Monday, June 15, 2009

As Libby Brooks said in last weeks Guardian (1/6/09): “It is hard to decide what to object to most in the draft welfare reform bill. Perhaps it should be the clause allowing for the abolition of the fundamental state safety net of income support, or the privatisation of back-to-work services that will benefit only shareholders. Maybe it's the requirement that single parents with children as young as three should be available for "work-related activity" or face sanctions, with the adequacy of childcare provision to be judged by a jobcentre adviser. Others might choose the piloting of "work for your benefits" schemes, which will undercut the minimum wage, offering as little as £1.73 an hour to claimants who have been unemployed for more than two years.”
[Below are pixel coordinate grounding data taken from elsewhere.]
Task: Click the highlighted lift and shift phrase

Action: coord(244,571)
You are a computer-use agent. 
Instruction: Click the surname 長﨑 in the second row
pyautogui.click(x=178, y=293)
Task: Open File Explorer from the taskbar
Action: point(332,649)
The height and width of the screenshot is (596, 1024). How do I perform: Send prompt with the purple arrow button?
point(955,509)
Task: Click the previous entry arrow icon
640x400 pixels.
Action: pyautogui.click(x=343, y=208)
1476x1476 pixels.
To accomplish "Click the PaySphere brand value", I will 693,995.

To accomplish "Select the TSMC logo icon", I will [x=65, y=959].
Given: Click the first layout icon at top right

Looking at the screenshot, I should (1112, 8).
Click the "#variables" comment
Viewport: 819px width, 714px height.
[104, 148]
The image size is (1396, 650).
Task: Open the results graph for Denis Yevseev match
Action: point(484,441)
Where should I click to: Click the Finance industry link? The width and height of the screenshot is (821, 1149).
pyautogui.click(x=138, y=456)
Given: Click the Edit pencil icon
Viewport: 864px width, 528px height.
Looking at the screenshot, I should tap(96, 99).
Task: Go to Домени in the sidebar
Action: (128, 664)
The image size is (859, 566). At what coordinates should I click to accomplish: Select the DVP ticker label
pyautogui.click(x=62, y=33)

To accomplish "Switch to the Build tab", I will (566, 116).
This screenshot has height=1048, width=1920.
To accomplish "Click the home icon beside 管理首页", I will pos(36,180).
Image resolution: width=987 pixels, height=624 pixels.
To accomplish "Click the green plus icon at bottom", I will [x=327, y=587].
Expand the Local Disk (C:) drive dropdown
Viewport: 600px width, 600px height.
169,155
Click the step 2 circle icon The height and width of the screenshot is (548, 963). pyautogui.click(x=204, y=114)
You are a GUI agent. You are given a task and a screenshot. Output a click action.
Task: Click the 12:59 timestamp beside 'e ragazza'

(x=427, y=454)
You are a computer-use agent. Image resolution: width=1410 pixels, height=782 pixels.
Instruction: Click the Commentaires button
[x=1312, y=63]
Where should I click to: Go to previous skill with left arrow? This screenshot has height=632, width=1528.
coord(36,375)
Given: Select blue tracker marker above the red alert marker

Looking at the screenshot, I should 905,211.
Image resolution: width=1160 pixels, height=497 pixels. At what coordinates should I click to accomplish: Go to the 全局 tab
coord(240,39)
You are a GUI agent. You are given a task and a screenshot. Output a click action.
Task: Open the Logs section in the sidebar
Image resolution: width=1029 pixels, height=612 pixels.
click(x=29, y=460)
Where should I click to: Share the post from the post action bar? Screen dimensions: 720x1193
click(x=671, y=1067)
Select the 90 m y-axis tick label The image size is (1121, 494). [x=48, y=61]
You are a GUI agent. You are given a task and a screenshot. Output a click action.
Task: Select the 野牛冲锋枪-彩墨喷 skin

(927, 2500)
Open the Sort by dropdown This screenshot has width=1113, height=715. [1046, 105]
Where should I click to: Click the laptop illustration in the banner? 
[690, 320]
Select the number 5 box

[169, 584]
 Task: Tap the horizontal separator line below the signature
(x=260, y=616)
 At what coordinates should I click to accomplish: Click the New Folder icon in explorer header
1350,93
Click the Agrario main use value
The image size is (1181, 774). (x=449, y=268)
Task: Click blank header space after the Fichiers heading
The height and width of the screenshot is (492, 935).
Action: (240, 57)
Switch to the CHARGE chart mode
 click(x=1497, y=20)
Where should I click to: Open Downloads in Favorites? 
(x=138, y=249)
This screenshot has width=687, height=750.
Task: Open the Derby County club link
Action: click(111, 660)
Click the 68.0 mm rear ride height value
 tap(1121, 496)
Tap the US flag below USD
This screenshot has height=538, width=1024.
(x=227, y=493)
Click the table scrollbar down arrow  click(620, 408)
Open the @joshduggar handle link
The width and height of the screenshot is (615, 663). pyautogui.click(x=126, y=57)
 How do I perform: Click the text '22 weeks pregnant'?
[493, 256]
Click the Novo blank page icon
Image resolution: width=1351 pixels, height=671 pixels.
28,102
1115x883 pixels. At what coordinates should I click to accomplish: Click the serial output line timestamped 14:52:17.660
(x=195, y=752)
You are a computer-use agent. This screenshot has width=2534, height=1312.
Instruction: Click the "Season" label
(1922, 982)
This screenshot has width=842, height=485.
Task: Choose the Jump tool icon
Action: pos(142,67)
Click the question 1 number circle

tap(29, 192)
Brooks is right that this is an appalling attack on what remains of the benefits system at precisely a time when there are less and less jobs to bully claimants into. One might have thought that the Labour Party would still have some residual pride in its creation of the welfare state. However its attacks on legal aid and welfare benefits betray New Labour as a very different kind of animal to the traditional Labour Party of the 20th Century. Now that the architect of the draft Bill, James Purnell, has left the Department of Work and Pensions under such unhappy circumstances, we might have hoped that his successor Yvette Cooper might find more useful things to do with her time. No such luck – there is really no difference between Blairites and Brownites in their shared desire to destroy (or reform as they tend to call it) key elements of the welfare state.